== Supplied material ==
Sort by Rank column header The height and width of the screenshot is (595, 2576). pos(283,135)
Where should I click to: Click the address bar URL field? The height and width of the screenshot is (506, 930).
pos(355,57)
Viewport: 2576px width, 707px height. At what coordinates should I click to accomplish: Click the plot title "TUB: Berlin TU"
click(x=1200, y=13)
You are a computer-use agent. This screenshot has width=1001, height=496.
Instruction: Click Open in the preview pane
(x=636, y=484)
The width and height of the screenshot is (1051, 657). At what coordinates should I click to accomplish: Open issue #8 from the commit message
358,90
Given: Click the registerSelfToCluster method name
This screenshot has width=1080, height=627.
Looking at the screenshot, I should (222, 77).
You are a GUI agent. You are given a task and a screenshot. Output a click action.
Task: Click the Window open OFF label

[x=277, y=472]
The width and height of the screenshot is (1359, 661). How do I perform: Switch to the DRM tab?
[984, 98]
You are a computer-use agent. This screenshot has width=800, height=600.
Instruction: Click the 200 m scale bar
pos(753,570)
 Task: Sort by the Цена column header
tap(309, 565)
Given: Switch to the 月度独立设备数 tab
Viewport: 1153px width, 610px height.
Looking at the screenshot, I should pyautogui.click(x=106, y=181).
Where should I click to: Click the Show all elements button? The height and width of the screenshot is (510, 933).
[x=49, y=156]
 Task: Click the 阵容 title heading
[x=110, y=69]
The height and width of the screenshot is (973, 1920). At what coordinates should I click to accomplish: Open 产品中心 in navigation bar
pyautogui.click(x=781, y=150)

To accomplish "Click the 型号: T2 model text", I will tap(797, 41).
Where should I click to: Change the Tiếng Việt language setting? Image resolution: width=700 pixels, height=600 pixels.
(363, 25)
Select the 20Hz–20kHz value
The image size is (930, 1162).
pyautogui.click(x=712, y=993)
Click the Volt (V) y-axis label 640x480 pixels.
===
- Work to be completed -
The full listing should be reproduced exactly.

- Task response -
Sort by Rank column header The height and width of the screenshot is (595, 2576). pos(283,135)
Where should I click to: Click the address bar URL field? The height and width of the screenshot is (506, 930).
pos(355,57)
Viewport: 2576px width, 707px height. At what coordinates should I click to accomplish: Click the plot title "TUB: Berlin TU"
click(x=1200, y=13)
You are a computer-use agent. This screenshot has width=1001, height=496.
Instruction: Click Open in the preview pane
(x=636, y=484)
The width and height of the screenshot is (1051, 657). At what coordinates should I click to accomplish: Open issue #8 from the commit message
358,90
Given: Click the registerSelfToCluster method name
This screenshot has width=1080, height=627.
Looking at the screenshot, I should (222, 77).
You are a GUI agent. You are given a task and a screenshot. Output a click action.
Task: Click the Window open OFF label

[x=277, y=472]
The width and height of the screenshot is (1359, 661). How do I perform: Switch to the DRM tab?
[984, 98]
You are a computer-use agent. This screenshot has width=800, height=600.
Instruction: Click the 200 m scale bar
pos(753,570)
 Task: Sort by the Цена column header
tap(309, 565)
Given: Switch to the 月度独立设备数 tab
Viewport: 1153px width, 610px height.
Looking at the screenshot, I should pyautogui.click(x=106, y=181).
Where should I click to: Click the Show all elements button? The height and width of the screenshot is (510, 933).
[x=49, y=156]
 Task: Click the 阵容 title heading
[x=110, y=69]
The height and width of the screenshot is (973, 1920). At what coordinates should I click to accomplish: Open 产品中心 in navigation bar
pyautogui.click(x=781, y=150)

To accomplish "Click the 型号: T2 model text", I will tap(797, 41).
Where should I click to: Change the Tiếng Việt language setting? Image resolution: width=700 pixels, height=600 pixels.
(363, 25)
Select the 20Hz–20kHz value
The image size is (930, 1162).
pyautogui.click(x=712, y=993)
Click the Volt (V) y-axis label 640x480 pixels.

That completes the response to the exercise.